しかし、平成30年7月の西日本豪雨の際、ヘリが抱える課題に直面した。広島県三原市の施設への物資搬送を試みたが、天候回復などの都合から、ヘリの神戸出発は午後5時過ぎに。日没が近い時間と重なり、ヘリ運航の安全性や物資搬送の迅速性など、さまざまな観点から夜間照明の必要性を痛感したという。そのときの課題意識の共有が今回の開発プロジェクトにつながった。
同社取締役の乳井真一・総務本部長は、「災害が起きないことが一番だが、想定を超えた災害がどこで起ころうとも、食事を届けるサービスを継続していく。そして、地域や社会に貢献できるようにしていきたい」と話す。

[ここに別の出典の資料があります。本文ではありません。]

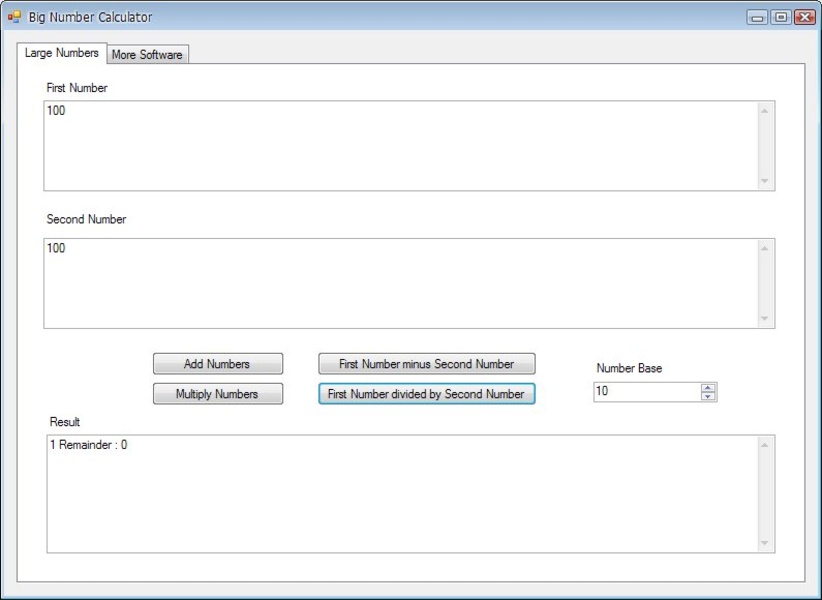
Task: Click the Result output text area
Action: coord(400,494)
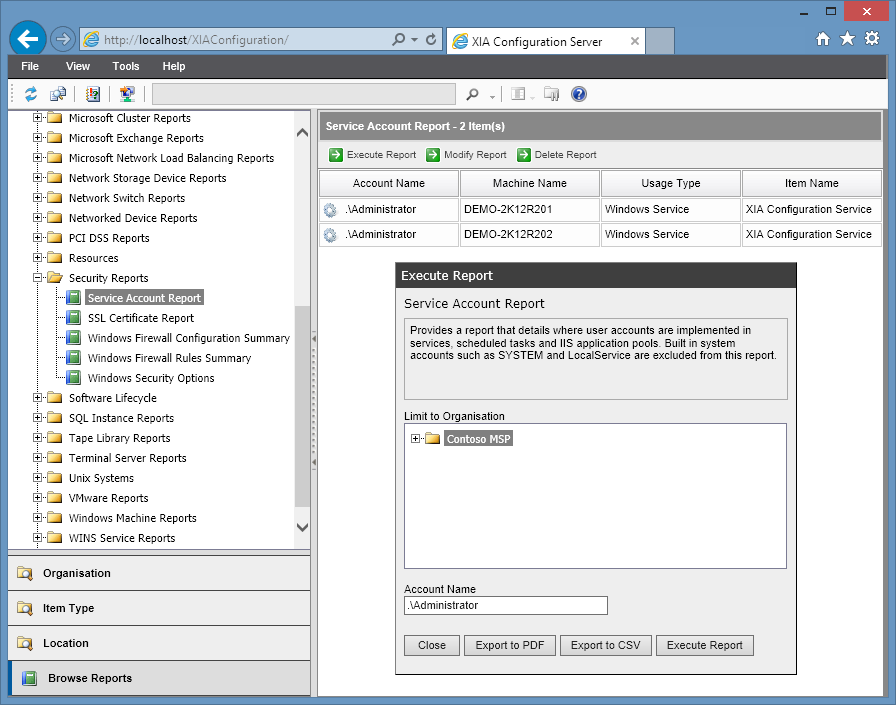The image size is (896, 705).
Task: Open the View menu
Action: pos(78,66)
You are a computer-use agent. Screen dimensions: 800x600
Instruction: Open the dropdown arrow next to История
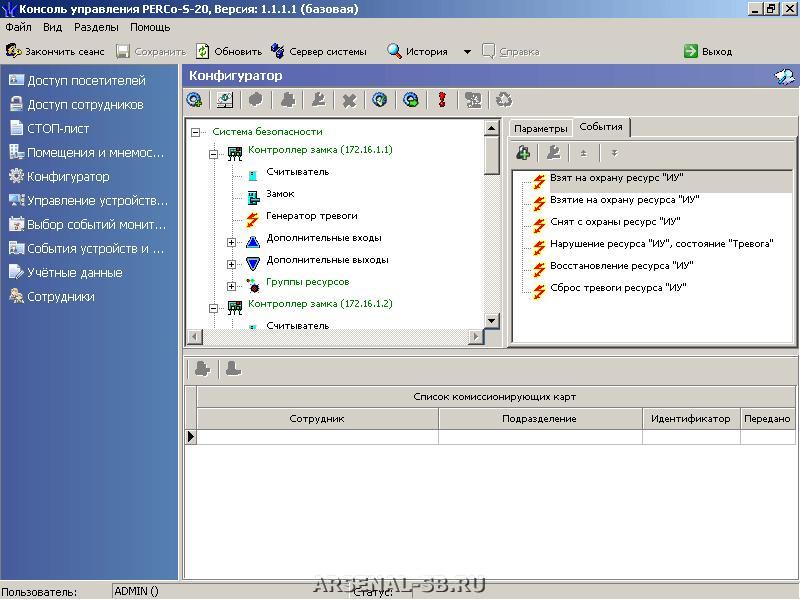coord(467,52)
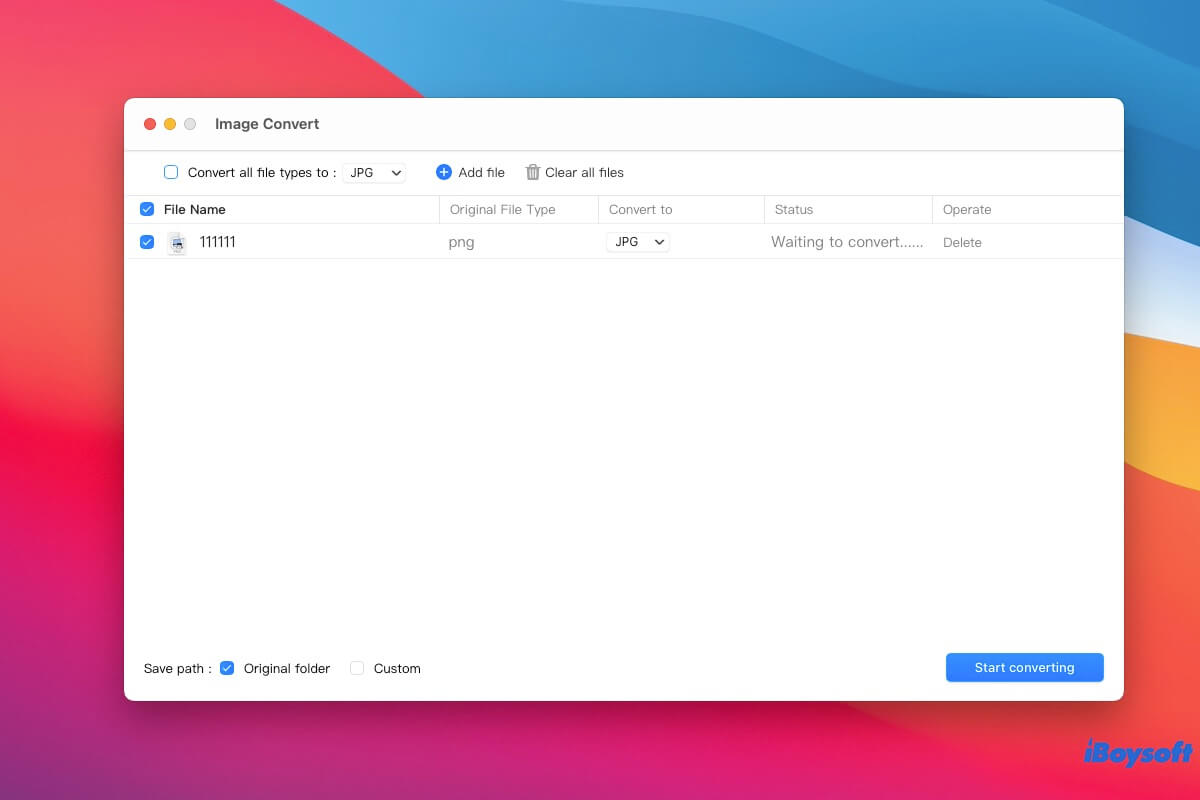Viewport: 1200px width, 800px height.
Task: Enable the Convert all file types checkbox
Action: tap(171, 172)
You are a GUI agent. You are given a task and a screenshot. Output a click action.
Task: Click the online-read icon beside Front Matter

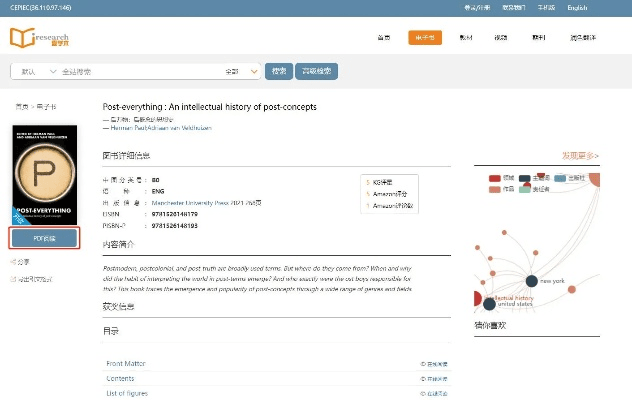423,364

『ヘキサゴン』プロジェクトリーダーで、ヒラタ学園航空事業本部の小笠原健太課長は、「夜間のヘリコプター運航という社会的課題を解決するため、さまざまな企業、研究機関がつながり、知見を持ち寄って、『ヘキサゴン』が誕生した。ヘリコプターの運行会社としても、夜間訓練を重ねて、万全の備えをしていきたい」としている。
簡易式ヘリポート夜間灯火『ヘキサゴン』のセット販売価格は130万円(税別)。販売網が整備されるまではヒラタ学園が直接販売する。都道府県防災部局や消防防災航空隊、自衛隊、警察航空隊、病院、ゴルフ場などが販売対象。1年間の販売目標は100セット、10年で1000セットを目指しているという。